The court rejected this claim. It held that the sidewalk ordinance exaction and the alternative in-lieu fee were more like a tax or user fee than the “individualized, property-specific” exactions that the US Supreme Court had considered. It quoted an appellate court’s concerns that applying the exaction takings tests to legislative exactions would require higher scrutiny for any development regulation and judicial interference with the exercise of local government police powers.

Anderson Creek Partners, L.P. v. County of Harnett

In Anderson Creek Partners, L.P. v. County of Harnett, 876 S.E.2d 476 (N.C. 2022), a county ordinance, as a condition for county concurrence in obtaining water and sewer permits from the North Carolina Department of Environmental Quality, charged each new residential connection with a one-time, non-negotiable “capacity use” fee of $1,000 for water service and $1,200 for sewer service. Koontz made monetary fees subject to its exaction takings tests because local governments could easily evade them by “phrasing its demands for property as conditions precedent to permit approval.” 570 U.S. at 606. Koontz did not give advice on what types of monetary fees had to comply with the US Supreme Court’s takings test. The North Carolina Supreme Court held that the county’s capacity use fee had to comply.

The court first decided that the capacity use fee was an exaction. It approved Black’s Dictionary definition of an exaction as a “requirement imposed by a local government that a developer dedicate real property for a public facility or pay a fee to mitigate the impacts of the project, as a condition of receiving a discretionary land-use approval.” The capacity use fee met that definition because it charged a cost to expand water and sewer services required by new development.

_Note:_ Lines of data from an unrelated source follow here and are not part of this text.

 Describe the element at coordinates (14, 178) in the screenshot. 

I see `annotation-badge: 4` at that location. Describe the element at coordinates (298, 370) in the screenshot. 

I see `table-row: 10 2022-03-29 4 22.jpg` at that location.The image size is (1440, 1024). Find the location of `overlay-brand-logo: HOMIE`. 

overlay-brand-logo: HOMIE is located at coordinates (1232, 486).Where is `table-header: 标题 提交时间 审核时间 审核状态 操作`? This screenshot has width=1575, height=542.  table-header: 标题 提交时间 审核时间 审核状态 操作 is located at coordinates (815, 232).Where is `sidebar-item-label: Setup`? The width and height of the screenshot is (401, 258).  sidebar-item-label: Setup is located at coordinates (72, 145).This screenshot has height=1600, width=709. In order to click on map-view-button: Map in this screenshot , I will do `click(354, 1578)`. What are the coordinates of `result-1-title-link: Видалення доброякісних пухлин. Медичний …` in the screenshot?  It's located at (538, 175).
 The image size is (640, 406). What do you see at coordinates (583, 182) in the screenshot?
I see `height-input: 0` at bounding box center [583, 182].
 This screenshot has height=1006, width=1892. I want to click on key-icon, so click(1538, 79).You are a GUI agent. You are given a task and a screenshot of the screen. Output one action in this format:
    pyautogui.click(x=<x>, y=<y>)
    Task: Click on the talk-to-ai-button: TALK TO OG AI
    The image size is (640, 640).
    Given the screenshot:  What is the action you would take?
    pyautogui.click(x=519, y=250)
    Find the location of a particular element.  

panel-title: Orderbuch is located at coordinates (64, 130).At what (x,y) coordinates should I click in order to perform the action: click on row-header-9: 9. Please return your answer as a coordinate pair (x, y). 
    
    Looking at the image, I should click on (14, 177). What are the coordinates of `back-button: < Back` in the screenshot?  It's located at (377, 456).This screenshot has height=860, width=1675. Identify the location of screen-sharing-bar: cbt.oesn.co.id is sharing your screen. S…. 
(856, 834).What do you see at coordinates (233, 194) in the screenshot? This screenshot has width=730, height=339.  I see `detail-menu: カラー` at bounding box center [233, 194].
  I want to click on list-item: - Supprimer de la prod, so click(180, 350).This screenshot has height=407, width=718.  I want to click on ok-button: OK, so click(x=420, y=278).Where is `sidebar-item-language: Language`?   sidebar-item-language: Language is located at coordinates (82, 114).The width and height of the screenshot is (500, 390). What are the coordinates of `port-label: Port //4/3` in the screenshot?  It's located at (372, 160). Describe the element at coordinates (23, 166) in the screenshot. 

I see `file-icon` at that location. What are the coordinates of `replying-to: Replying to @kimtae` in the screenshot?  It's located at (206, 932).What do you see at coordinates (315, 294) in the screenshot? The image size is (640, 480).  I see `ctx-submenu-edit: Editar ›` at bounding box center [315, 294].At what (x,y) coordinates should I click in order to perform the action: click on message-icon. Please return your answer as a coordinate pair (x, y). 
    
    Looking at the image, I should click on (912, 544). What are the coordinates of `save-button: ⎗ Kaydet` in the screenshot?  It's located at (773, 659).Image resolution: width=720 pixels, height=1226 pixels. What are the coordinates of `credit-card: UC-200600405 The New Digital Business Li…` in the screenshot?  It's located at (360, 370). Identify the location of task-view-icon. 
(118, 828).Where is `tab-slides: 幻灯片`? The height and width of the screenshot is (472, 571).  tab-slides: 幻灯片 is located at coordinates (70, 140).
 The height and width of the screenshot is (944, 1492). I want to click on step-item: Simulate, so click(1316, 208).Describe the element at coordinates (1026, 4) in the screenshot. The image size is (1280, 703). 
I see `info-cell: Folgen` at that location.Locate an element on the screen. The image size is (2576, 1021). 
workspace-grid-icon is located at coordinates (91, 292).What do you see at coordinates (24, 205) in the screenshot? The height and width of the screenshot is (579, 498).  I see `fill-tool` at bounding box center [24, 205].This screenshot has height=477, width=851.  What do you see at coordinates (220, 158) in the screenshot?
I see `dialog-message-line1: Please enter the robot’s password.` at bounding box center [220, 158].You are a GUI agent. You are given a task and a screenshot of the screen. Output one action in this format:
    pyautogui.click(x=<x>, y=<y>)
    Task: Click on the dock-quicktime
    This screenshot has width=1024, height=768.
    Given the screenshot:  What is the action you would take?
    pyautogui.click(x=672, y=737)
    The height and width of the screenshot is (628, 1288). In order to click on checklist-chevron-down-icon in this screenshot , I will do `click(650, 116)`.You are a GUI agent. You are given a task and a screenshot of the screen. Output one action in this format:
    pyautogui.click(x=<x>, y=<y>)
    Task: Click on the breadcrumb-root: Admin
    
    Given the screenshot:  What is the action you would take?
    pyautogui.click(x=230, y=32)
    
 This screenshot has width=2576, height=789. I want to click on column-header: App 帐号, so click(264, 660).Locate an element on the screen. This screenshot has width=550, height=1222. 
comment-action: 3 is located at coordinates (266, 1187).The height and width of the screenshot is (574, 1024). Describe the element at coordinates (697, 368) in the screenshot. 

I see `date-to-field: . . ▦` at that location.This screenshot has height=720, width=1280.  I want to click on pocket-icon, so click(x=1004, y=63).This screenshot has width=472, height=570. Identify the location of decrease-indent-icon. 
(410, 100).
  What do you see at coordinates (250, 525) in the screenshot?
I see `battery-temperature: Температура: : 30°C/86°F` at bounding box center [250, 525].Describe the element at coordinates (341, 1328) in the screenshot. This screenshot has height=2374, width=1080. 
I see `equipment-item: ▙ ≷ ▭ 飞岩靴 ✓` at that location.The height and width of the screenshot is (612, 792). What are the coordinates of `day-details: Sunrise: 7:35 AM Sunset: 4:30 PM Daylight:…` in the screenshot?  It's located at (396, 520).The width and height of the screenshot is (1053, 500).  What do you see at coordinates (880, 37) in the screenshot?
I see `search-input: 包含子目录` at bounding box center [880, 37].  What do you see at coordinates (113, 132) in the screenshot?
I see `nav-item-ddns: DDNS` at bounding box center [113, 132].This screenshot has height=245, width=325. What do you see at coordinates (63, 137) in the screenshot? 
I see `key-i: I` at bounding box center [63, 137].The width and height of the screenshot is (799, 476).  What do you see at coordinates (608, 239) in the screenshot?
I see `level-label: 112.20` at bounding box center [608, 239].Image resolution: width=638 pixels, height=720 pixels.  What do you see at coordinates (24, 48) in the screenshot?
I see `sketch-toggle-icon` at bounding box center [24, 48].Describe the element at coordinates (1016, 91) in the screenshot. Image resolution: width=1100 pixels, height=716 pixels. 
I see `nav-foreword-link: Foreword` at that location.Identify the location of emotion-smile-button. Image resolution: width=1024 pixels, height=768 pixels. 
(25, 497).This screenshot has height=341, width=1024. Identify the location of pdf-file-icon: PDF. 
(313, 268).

It was not a user fee, which is a fee charged for the contemporaneous provision of water and sewer service to a user of these services.

The court then held that the “essential nexus” and “rough proportionality” tests applied because Koontz held that they applied to a broad range of governmental demands for money payments as a condition for a land use permit. It was enough, the North Carolina court held, if a local government demands property as a condition for a land-use permit applicant by requiring a dedication of land or the payment of money. Whether the fee was administrative or legislative was not relevant because the court was not concerned about the identity of the governmental actor that made the demand.

Neither was the court persuaded that the validity of the fee should be decided by the legislative, not the judicial, branch. The capacity use fee was non-discretionary and generally applicable, but its legislative basis did not eliminate or mitigate its “coercive pressure.” 876 S.E.2d at 497. The fee required judicial review because it was inherently coercive in the constitutional sense as a condition of obtaining county support for the state water and sewer permits.

On remand, the supreme court instructed the trial court to consider whether the fee was roughly proportional to the costs that new development would generate for the county’s water and sewer infrastructure. The plaintiff conceded the nexus issue.

Krupp v. Breckenridge Sanitation District, 19 P.3d 687 (Colo. 2001), is a contrary case. The court declined to apply Dolan to a plant investment fee assessed on all building projects by a special district providing wastewater services.

Courts that decide whether legislative exactions are a taking make fundamental decisions about the legislative and judicial function and the financial resources that are available for governmental needs. Questions unsettled by the US Supreme Court complicate these decisions. Courts that consider these questions must make difficult choices with important consequences for the financial responsibilities of local governments and land developers.